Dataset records
- - - - -
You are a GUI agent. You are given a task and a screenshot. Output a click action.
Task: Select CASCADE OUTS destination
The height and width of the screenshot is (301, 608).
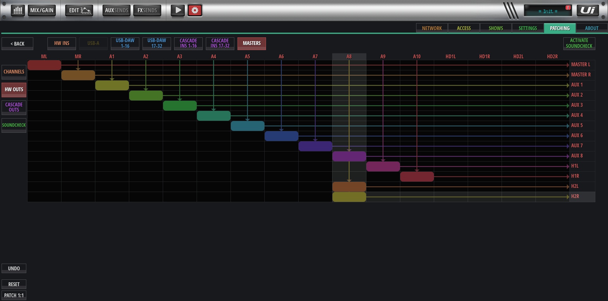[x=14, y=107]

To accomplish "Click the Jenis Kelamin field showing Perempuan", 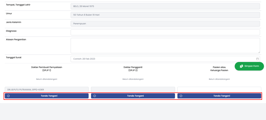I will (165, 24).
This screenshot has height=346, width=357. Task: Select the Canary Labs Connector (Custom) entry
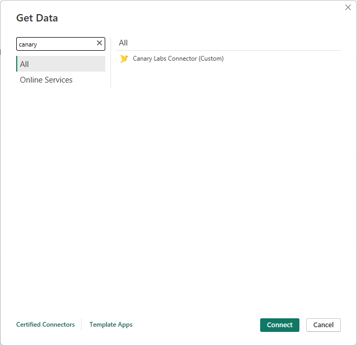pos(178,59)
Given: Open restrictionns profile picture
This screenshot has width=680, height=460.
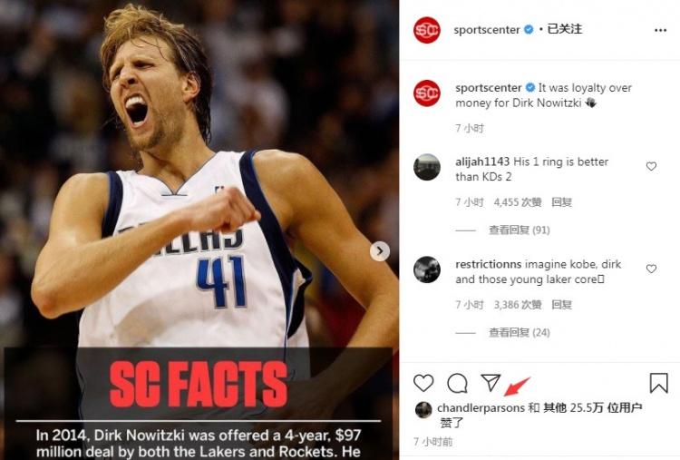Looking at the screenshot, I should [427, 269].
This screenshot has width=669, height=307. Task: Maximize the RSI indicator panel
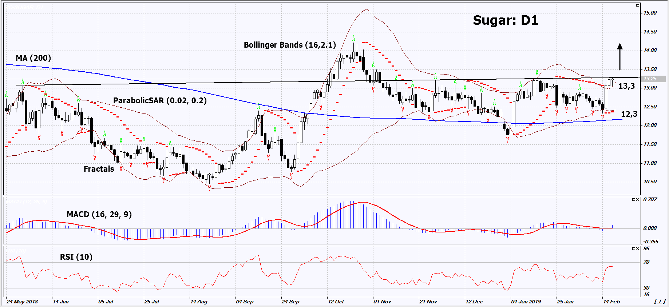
- - - - -
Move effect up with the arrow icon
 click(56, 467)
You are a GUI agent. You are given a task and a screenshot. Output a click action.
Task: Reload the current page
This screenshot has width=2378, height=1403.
- - - - -
_BRIEF_
Work from the entries above. Set down exactly and only the lines from the line with "Given: Open restrictionns profile picture" to the line with "This screenshot has width=669, height=307.", both included, and leave the pictures out.

_OUTPUT BELOW_
Given: Open restrictionns profile picture
This screenshot has width=680, height=460.
Looking at the screenshot, I should [427, 269].
This screenshot has width=669, height=307. Task: Maximize the RSI indicator panel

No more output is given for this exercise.